Variations in the total solar irradiance (TSI) associated with solar activity have been argued to influence the Earth’s climate system, in particular when solar activity deviates from the average for a substantial period. One such example is the 17th Century Maunder Minimum during which sunspot numbers were extremely low, as Earth experienced the Little Ice Age. Estimation of the TSI during that period has relied on extrapolations of correlations with sunspot numbers or even more indirectly with modulations of galactic cosmic rays. We argue that there is a minimum state of solar magnetic activity associated with a population of relatively small magnetic bipoles which persists even when sunspots are absent, and that consequently estimates of TSI for the Little Ice Age that are based on scalings with sunspot numbers are generally too low. The minimal solar activity, which measurements show to be frequently observable between active‐region decay products regardless of the phase of the sunspot cycle, was approached globally after an unusually long lull in sunspot activity in 2008–2009. Therefore, the best estimate of magnetic activity, and presumably TSI, for the least‐active Maunder Minimum phases appears to be

provided by direct measurement in 2008–2009. The implied marginally significant decrease in TSI during the least active phases of the Maunder Minimum by 140 to 360 ppm relative to 1996 suggests that drivers other than TSI dominate Earth’s long‐term climate change.

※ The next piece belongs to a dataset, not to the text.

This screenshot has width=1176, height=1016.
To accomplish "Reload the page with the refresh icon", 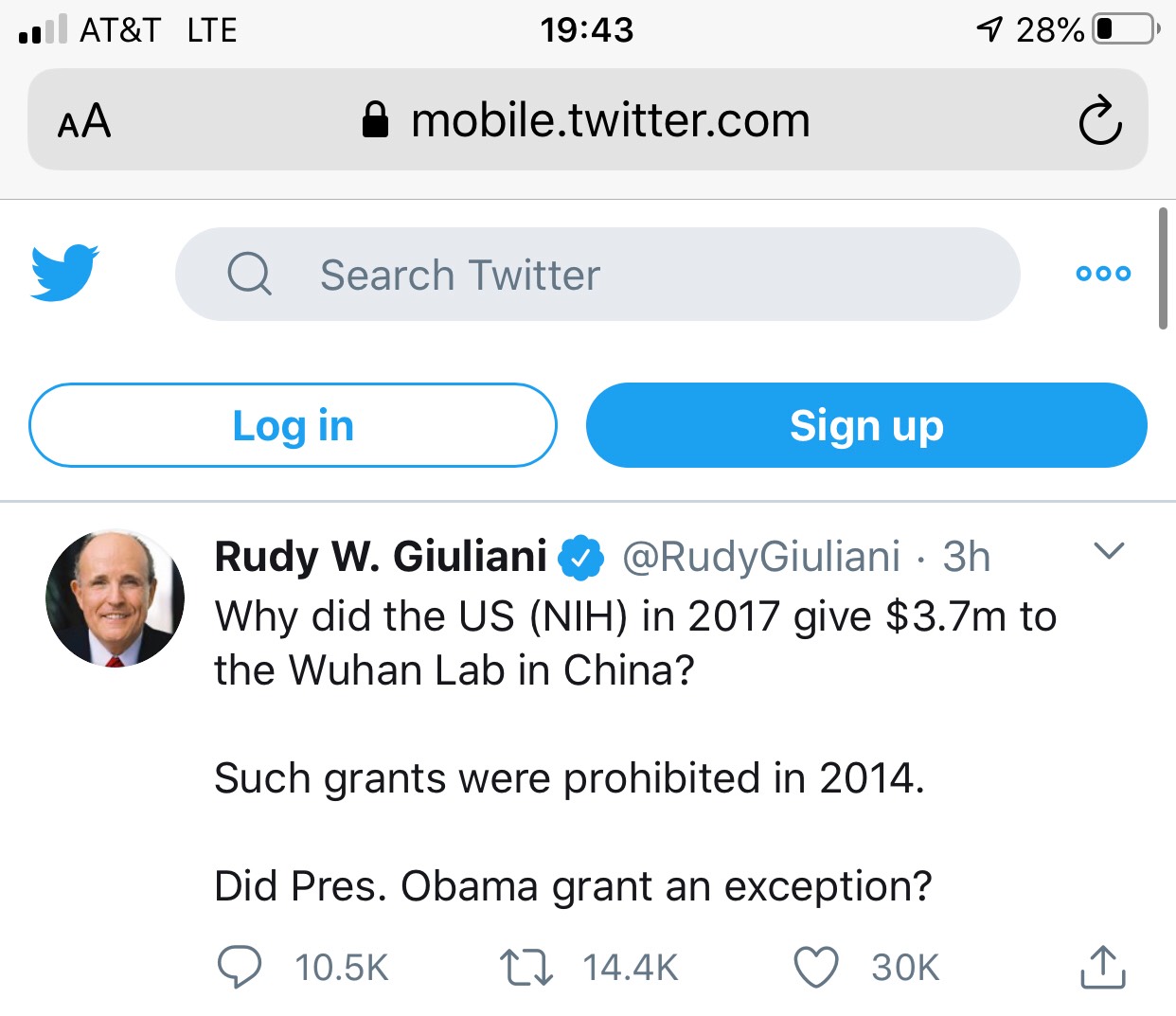I will pos(1100,120).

I asked Dr. Leif Svalgaard about this paper, in particular this paragraph:

“Therefore, we argue that the best estimate of the magnetic flux threading the solar surface during the deepest Maunder Minimum phases appears to be provided by direct measurement in 2008–2009. If surface magnetic variability is the principal driver of TSI changes, then that same period yields a direct estimate of the TSI in that era, yielding values 140 to 360 ppmlower than in 1996 [Fröhlich, 2009; Gray et al., 2010].”

His response was:

Magnetic variability drives the variations of TSI on top of what the nuclear furnace in the core puts out. They are basically saying that there is no long-term background variations. There is a slight problem with the ~200 ppm lower TSI in 2008-2009 compared to 1996. I have shown that the lower estimates of TSI by Fröhlich in 2008 are likely due to uncorrected degradation of the instrument on which PMOD is based.

See:

http://www.leif.org/research/TSI-Diff-PMOD-SORCE.png

that shows the difference between PMOD and the best calibrated instrument we have [TIM of SORCE]. All indications are that TSI at the past minimum was not significantly lower than in 1996 and that that level probably also was typical of the Maunder Minimum, in other words this

is as low as the Sun can go.

See also http://www.leif.org/research/PMOD%20TSI-SOHO%20keyhole%20effect-degradation%20over%20time.pdf

You can read the full Schrijver et al paper here (PDF)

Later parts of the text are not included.